▶ Énoncé:
Recopiez mot pour mot toutes les lignes de données ci-dessous en omettant les images, s'il vous plaît.

▶ Lignes:
····················
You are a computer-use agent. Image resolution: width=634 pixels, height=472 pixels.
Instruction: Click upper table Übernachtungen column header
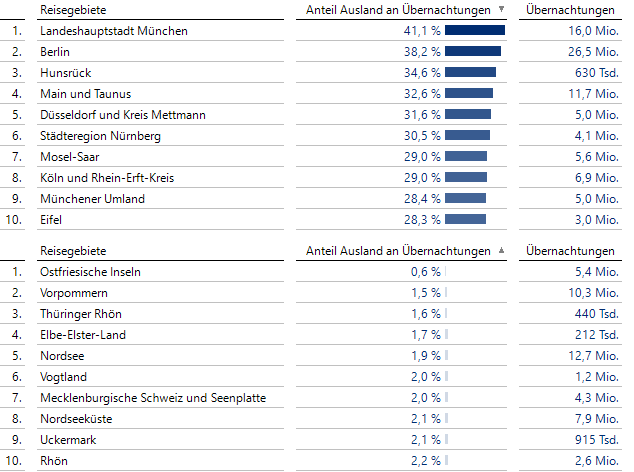(x=570, y=10)
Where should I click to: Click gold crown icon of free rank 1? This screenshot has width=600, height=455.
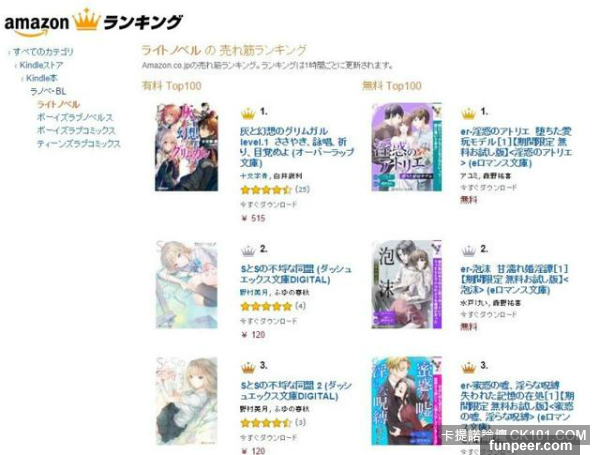point(468,114)
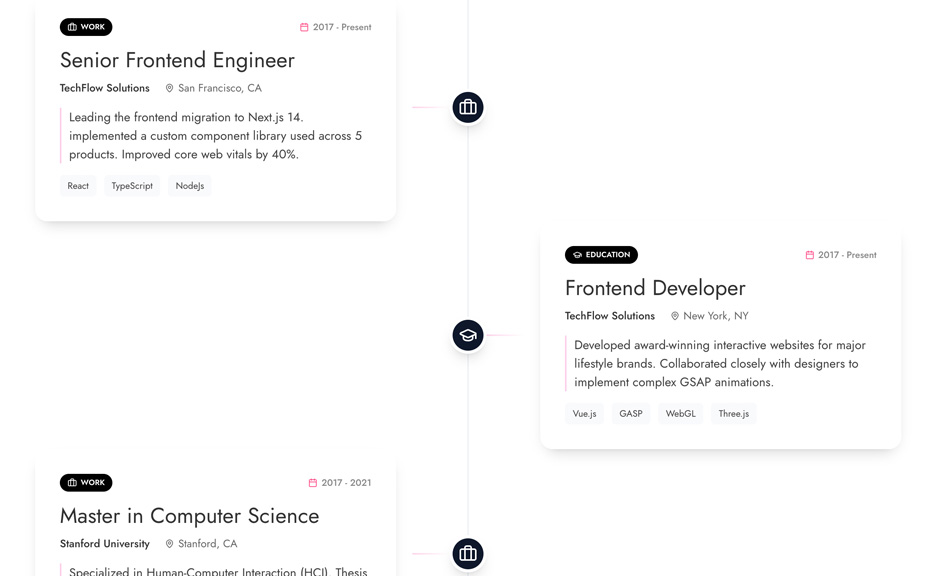The height and width of the screenshot is (576, 942).
Task: Click the location pin beside New York, NY
Action: click(x=675, y=316)
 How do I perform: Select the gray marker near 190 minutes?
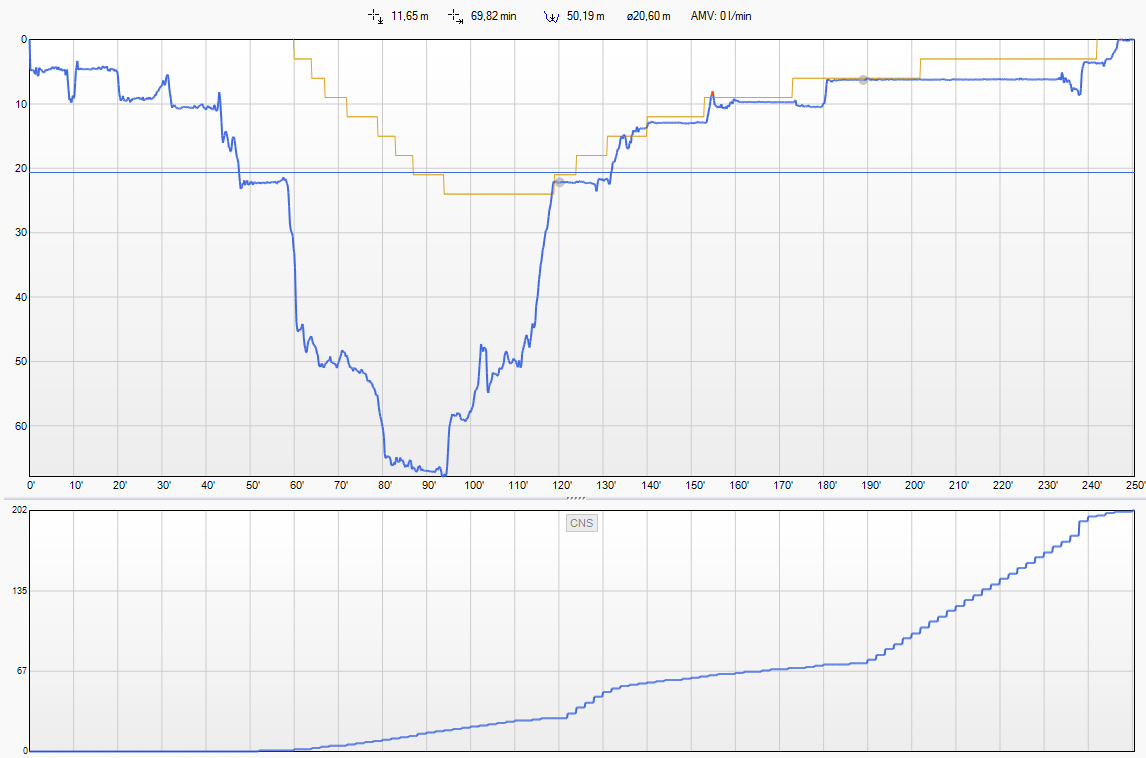click(863, 80)
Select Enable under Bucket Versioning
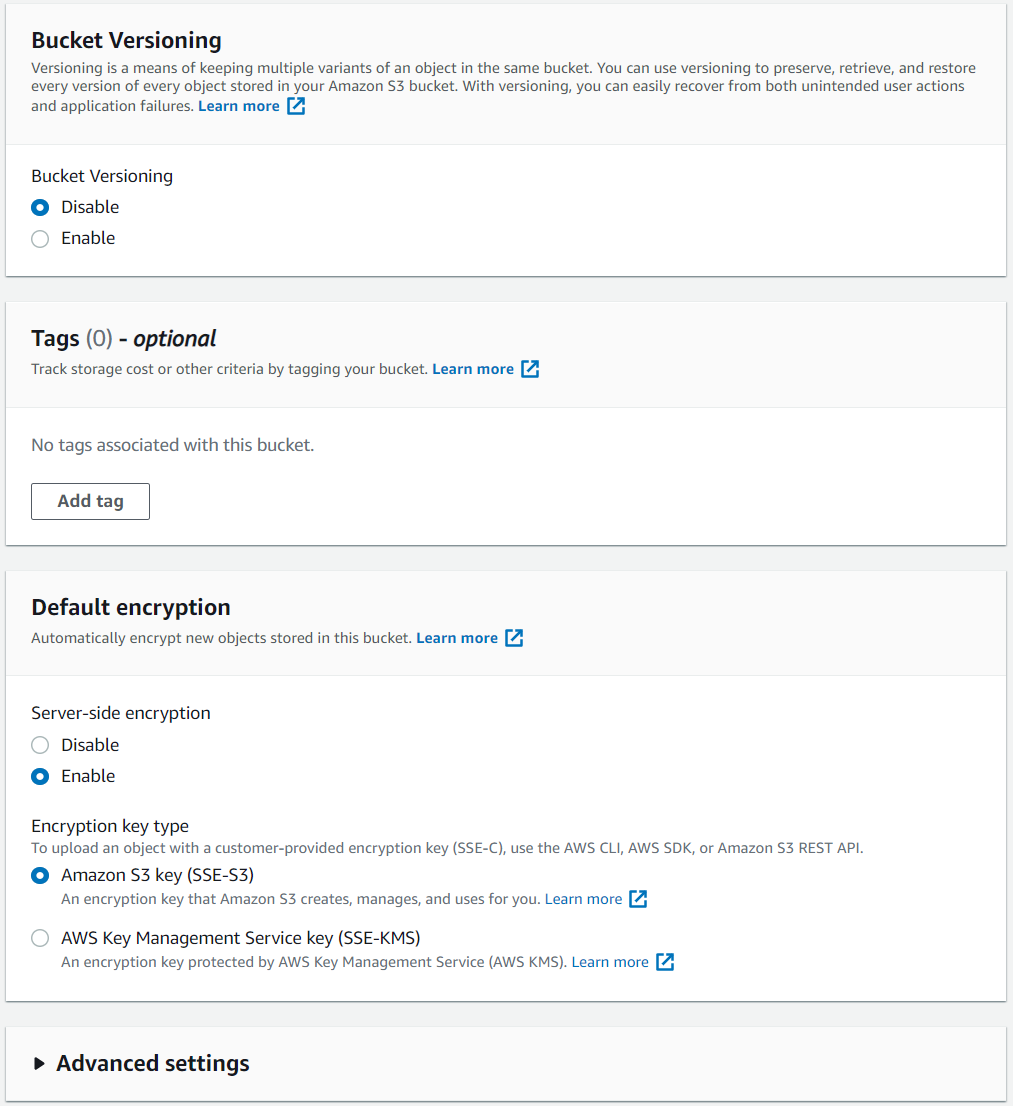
····················
▶ Solution:
You are a computer-use agent. Image resolution: width=634 pixels, height=472 pixels.
Instruction: Click upper table Übernachtungen column header
(x=570, y=10)
Where should I click to: Click gold crown icon of free rank 1? This screenshot has width=600, height=455.
point(468,114)
The height and width of the screenshot is (576, 942).
Task: Click the location pin beside New York, NY
Action: click(x=675, y=316)
 How do I perform: Select the gray marker near 190 minutes?
click(863, 80)
Select Enable under Bucket Versioning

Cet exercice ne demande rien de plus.